As mentioned above, the The Fiio FH1 slots in between the single-driver F5 and the triple-driver F9 in Fiio's ever-expanding in-ear earphones lineup. Each earpiece has one large titanium dynamic driver and one balanced-armature driver, the latter of which is made by a company called Knowles. This best-of-both-worlds solution allows for crisp, detailed mids and highs without having to compromise on bass - a problem faced by earphones built around only balanced-armature drivers.
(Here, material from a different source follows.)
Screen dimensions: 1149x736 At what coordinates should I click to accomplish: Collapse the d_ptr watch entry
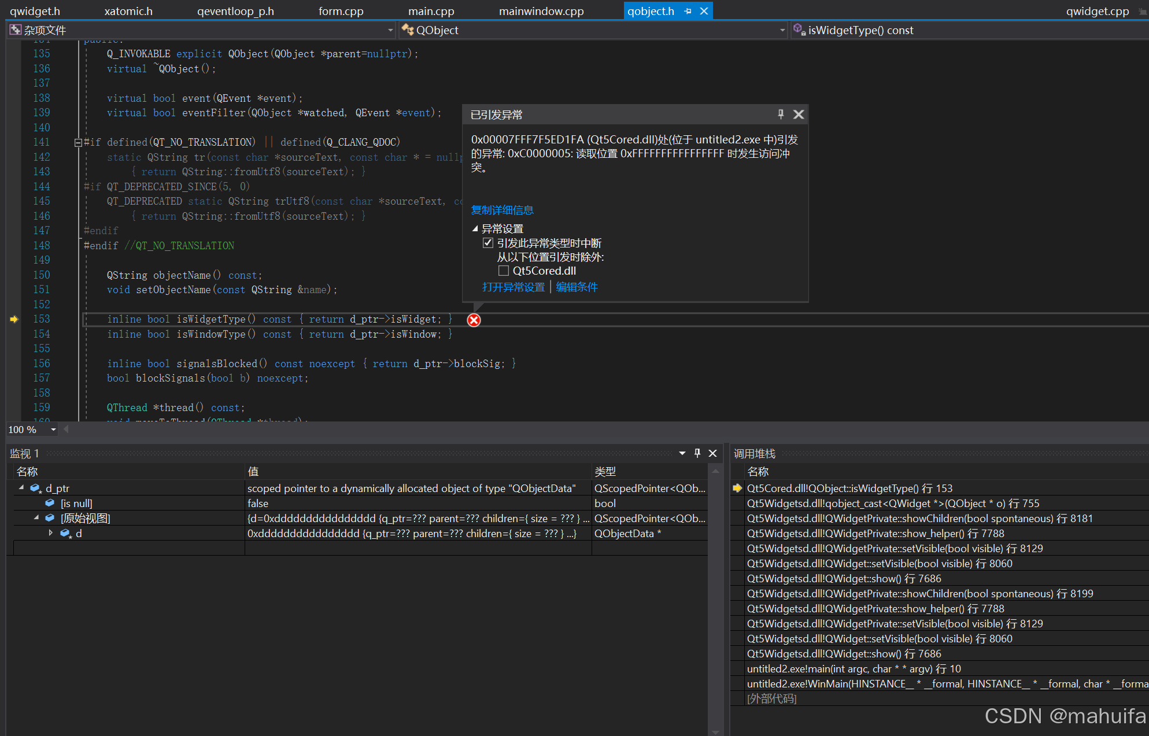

We could tell the difference between the Fiio FH1 and the triple-driver F9 in terms of sound quality, but this isn't a bad thing. The dynamic drivers used for the Fiio FH1 are actually larger than the ones used for the pricier Fiio F9. As a result, the FH1 sounds warmer and less shrill than the F9. The bass also doesn't overpower the sound mix, and the overall sound signature is fairly neutral, with the lows, mids and highs all shining through without sounding dry and clinical.
The FH1 delivers tight, controlled and punchy bass which never becomes boomy or flabby. However, it does become a bit overpowering in predominantly bass-heavy genres such as EDM and R&B. Mids are refined with vocals sounding realistic, rich, and natural. That said, the mids are not as upfront in the sound mix, and fans of vocal-heavy genres like Blues should look at options such as the Shure SE 215.
The treble is crisp and energetic yet never sharp or sibilant. This means there's no fatigue when listening to genres such as Jazz and Metal. There is a little bit of roll-off in the high end and thus the treble is not the most detailed, but the fact remains that it never gets too pronounced or peaky. The clarity on offer here is also stunning for the price - instrument separation is excellent and the soundstage is wide and open.
The FH1 aims to please the exacting audiophile community who demand to hear audio as recorded, as well all the bassheads out there - a compromise many earphones have tried, but failed to achieve. The FH1 however is one of a rare breed that manages to deliver deep and resounding bass without heavily compromising the rest of the frequencies.
For that reason alone, the Fiio FH1 is well worth its Rs. 5,990 price tag. Adding to its appeal, it is built well, comfortable, and comes with detachable cables. Purists might find the bass slightly overpowering at times, and the remote is fiddly and hard to use, but those looking for an entry point into the audiophile world will find that the Fiio FH1 is hard to beat.